* What is being asked: Substitute "category tile" for "category card" throughout the entries below, leaving every other word unchanged, and omit the pictures from your answer.

* Dataset:

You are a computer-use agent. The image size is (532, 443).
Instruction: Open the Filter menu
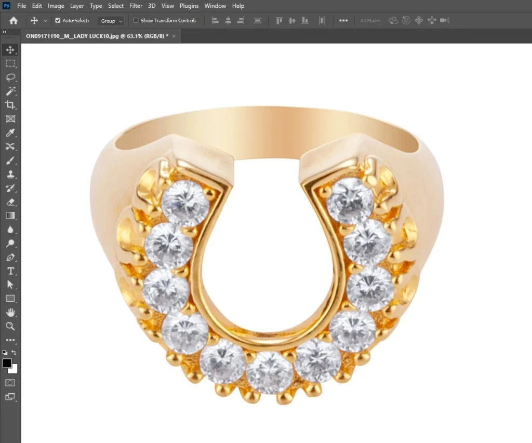(x=136, y=6)
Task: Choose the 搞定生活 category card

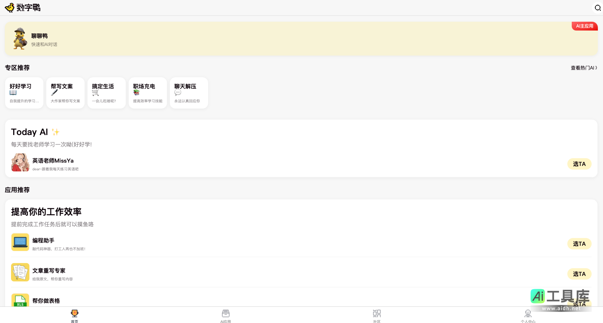Action: 107,93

* Exercise solution:
You are a computer-use agent. The image size is (532, 443).
Instruction: Open the Filter menu
(x=136, y=6)
Task: Choose the 搞定生活 category tile

Action: 107,93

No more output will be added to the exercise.